Lorsque vous êtes las de l'agitation des hommes politiques, des discours farcis de promesses dont on sait qu’elles ne seront pas tenues, lorsque vous êtes las des économistes qui débitent gravement leurs prévisions rétrospectives, lorsque vous êtes las des gouvernants qui massacrent leur peuple, lorsque vous êtes las des peuples farcis de fadaises religieuses et de ceux qui mènent la farce en parlant au nom d’un Dieu qu’ils n’ont jamais vu, alors vous avez envie de vous distraire et vous ouvrez bêtement la télévision à la recherche d’une distraction qui vous empêcherait de penser à tout ce qui vous rend las.
Hélas, vous tombez le plus souvent sur un téléfilm américain qui sort d’une chaîne industrielle dont le modèle standard est…La mort.
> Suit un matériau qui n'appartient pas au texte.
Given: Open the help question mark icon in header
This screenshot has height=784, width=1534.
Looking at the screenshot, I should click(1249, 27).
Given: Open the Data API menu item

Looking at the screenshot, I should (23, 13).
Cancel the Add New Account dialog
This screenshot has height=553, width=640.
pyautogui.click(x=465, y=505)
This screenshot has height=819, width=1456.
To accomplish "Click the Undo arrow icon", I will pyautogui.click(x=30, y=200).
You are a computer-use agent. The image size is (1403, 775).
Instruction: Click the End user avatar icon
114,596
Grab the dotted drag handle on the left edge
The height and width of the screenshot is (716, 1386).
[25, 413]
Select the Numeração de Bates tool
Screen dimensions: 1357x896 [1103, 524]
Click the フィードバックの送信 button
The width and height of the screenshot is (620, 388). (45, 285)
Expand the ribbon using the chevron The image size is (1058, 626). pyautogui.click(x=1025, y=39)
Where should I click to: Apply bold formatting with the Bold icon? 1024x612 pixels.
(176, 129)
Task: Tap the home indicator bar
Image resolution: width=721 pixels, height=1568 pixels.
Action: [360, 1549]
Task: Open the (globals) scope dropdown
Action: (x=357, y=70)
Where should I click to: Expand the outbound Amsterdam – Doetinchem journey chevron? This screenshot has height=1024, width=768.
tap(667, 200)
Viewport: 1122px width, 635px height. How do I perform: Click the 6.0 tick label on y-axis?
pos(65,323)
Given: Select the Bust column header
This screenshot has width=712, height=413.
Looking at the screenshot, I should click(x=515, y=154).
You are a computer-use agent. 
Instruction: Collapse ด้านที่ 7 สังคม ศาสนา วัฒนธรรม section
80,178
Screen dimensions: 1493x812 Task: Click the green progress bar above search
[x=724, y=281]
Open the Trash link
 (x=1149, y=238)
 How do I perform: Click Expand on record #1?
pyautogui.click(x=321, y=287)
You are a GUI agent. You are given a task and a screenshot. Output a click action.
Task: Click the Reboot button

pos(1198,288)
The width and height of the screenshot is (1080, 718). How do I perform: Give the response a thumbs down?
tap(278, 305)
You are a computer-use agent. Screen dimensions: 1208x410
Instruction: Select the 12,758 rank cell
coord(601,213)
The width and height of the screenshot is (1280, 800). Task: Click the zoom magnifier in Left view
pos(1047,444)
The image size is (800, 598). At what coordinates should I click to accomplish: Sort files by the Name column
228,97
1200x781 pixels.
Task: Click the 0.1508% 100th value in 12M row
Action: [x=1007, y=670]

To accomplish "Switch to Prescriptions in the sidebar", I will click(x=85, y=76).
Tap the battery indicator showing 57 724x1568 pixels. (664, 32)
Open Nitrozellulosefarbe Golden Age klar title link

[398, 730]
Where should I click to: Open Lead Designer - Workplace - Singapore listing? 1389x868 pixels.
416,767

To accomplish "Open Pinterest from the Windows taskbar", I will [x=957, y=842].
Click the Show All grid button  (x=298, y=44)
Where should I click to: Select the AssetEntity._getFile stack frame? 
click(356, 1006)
Selon la soirée, vous entrez dans un hôpital où un médecin pervers et un peu fou vomira des diagnostics à la pelle à propos de malades moribonds et que ses assistants maltraités seront chargés de vérifier les uns après les autres en faisant subir à leurs patients les pires tourments. Si vous voulez changer de médecins, vous pouvez entrer dans l’un des deux autres hôpitaux vedettes du petit écran où vous pourrez assister entre les urgences, les maladies, les réanimations et les décès, aux ébats du corps médical et du corps infirmier se livrant à des parties de jambes en l’air ou à des querelles d’amoureux[1].
Mais vous pouvez vous échapper en urgence de la réanimation pour aller suivre les fantasmes d’un psychopathe dont le profil psychologique (toujours le même) est impeccablement dessiné par de profonds profileurs qui expliquent pourquoi la ville est parsemée de cadavres de préférence féminins, violés et mutilés.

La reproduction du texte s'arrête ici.